RECORDS SHOWN below:
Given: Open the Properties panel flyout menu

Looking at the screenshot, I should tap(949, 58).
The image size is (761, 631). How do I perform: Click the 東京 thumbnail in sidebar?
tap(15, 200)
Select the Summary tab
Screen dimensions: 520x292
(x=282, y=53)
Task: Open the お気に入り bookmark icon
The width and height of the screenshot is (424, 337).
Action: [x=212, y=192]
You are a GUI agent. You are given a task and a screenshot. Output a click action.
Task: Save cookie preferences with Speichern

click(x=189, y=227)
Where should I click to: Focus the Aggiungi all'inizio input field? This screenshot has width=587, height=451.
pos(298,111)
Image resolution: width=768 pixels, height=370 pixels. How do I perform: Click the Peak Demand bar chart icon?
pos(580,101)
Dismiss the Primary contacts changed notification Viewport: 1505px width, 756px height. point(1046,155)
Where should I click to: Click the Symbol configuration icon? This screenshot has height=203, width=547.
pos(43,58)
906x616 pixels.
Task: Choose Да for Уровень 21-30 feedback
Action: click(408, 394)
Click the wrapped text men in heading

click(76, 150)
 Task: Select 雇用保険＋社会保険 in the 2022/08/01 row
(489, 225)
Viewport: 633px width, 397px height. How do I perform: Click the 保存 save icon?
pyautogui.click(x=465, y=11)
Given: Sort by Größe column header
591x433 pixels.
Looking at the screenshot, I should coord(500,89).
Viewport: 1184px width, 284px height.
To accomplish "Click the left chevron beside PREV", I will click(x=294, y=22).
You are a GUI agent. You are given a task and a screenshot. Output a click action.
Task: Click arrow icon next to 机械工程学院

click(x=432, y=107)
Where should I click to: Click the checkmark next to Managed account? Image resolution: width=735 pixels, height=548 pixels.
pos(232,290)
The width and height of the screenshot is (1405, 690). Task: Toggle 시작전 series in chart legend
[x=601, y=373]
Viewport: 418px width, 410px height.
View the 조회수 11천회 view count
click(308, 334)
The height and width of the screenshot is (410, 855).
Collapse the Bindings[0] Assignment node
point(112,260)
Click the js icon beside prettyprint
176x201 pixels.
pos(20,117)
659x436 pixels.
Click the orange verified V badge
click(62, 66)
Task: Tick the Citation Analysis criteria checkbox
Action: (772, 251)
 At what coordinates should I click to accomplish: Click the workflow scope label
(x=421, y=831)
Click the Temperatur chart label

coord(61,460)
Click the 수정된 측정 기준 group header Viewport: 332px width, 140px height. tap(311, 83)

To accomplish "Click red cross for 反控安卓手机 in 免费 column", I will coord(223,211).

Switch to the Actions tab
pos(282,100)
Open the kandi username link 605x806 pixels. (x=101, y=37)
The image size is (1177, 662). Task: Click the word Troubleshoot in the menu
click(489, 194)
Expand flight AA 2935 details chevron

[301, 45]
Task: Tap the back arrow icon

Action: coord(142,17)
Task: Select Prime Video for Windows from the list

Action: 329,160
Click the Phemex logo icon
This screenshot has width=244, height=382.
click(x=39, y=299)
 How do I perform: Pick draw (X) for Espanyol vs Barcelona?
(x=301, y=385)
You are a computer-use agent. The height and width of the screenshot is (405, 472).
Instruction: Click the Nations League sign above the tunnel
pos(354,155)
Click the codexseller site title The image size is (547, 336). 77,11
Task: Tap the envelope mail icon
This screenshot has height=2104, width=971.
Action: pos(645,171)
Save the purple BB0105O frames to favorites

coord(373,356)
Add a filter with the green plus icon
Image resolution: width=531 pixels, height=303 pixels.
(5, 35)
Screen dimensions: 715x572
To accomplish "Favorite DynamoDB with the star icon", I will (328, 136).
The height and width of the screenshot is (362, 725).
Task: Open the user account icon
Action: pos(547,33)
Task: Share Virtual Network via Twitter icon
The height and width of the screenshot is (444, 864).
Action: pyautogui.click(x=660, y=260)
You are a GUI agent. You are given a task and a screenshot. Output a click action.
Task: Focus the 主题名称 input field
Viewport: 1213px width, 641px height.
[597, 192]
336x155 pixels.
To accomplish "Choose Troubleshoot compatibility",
End of RECORDS SHOWN.
### TRY IT
Copy out the lines above exactly, beginning at the one that contains "View the 조회수 11천회 view count" and ending at the one that contains "Open the kandi".

### OUTPUT
View the 조회수 11천회 view count
click(308, 334)
The height and width of the screenshot is (410, 855).
Collapse the Bindings[0] Assignment node
point(112,260)
Click the js icon beside prettyprint
176x201 pixels.
pos(20,117)
659x436 pixels.
Click the orange verified V badge
click(62, 66)
Task: Tick the Citation Analysis criteria checkbox
Action: (772, 251)
 At what coordinates should I click to accomplish: Click the workflow scope label
(x=421, y=831)
Click the Temperatur chart label

coord(61,460)
Click the 수정된 측정 기준 group header Viewport: 332px width, 140px height. tap(311, 83)

To accomplish "Click red cross for 反控安卓手机 in 免费 column", I will coord(223,211).

Switch to the Actions tab
pos(282,100)
Open the kandi username link 605x806 pixels. (x=101, y=37)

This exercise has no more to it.